Savage Kingdom, a three-part miniseries that kicks off Friday at 9 p.m. ET, reinforces National Geographic’s reputation for stunning nature photography.
It also fully lives up to its title, reminding us that when it comes to nature’s “survival of the fittest” rule, Nat Geo has never shied away from the cold hard truth.
Out there in nature, most of the bigger animals stay alive by eating smaller or weaker animals. Not by going to the supermarket and buying a shrink-wrapped package of ground meat, but by killing that other animal and ripping it apart.
In a feat of stunning camerawork, Savage Kingdom chronicles dozens of those lethal encounters.
Thankfully, however, the series is not simply another documentary on the killing fields.
Rather, Savage Kingdom is framed as an epic battle for territory and a measure of security for those who would live within that territory.
That is to say, this is a real-life Game of Thrones, with lions and hyenas and leopards and water buffalo and wild dogs instead of fictional human beings.
Lest anyone miss the point, the series is narrated by Charles Dance, who is best known of late for playing Tywin Lannister on, yes, Game of Thrones.
His rich, foreboding voice enhances the often ominous tone of the story, which at times flirts with melodrama as it identifies and follows our main characters.
Right up front we meet Matsumi, a lioness who controls the territory around the Great Marsh. That’s the alpha position in this African kingdom, because whoever controls access to water controls life and death. For one thing, everyone needs water. For another, that includes potential prey, who make the marsh a rich hunting ground.

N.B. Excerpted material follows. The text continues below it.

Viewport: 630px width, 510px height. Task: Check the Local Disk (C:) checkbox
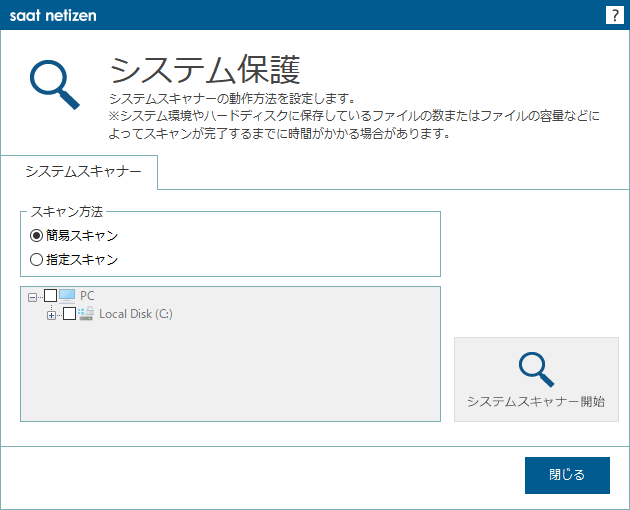tap(70, 314)
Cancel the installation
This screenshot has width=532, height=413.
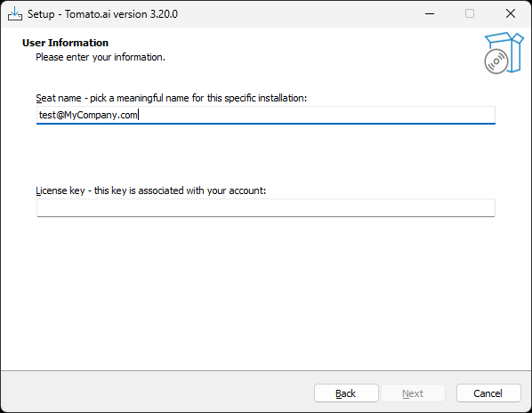488,393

Matsumi has teamed up with Sekekama (top), the alpha lion of the Great Marsh, to fend off intruders and potential rivals. For Sekekama, who is not a sentimental kind of guy, that includes any lion cub who is not his own and maybe some who are.
Matsumi doesn’t even get much security for her own two cubs, which she needs because a well-stocked pride is essential to defend her turf.
Other protagonists include Saba the leopard, another great hunter who must try to protect her own cubs, and Zalika the hyena.
Hyenas don’t get much respect. They’re scavengers, sneaky little devils. No one would create a Broadway show called The Hyena King.
But they’re an important part of the ecosystem, albeit not a particularly benign part, and as the lions struggle to defend their turf, the hyenas build strength and try to move in.
Nature proves very cooperative in rolling out this real-life Game of Thrones script. All the Nat Geo Wild camera crews had to do, under the direction of filmmaker Brad Bestelink, was lurk in the wild for a year or so, staying safely out of the way while not missing any of the critical action scenes.
Sounds simple, right?
Well, maybe. In any case, they accomplished their mission. Visually, Savage Kingdom meets all the expectations it has created, and while that means a level of graphic violence that not every viewer will find comfortable, anyone who wants to witness what really happens in the wild will come away from Savage Kingdom in awe.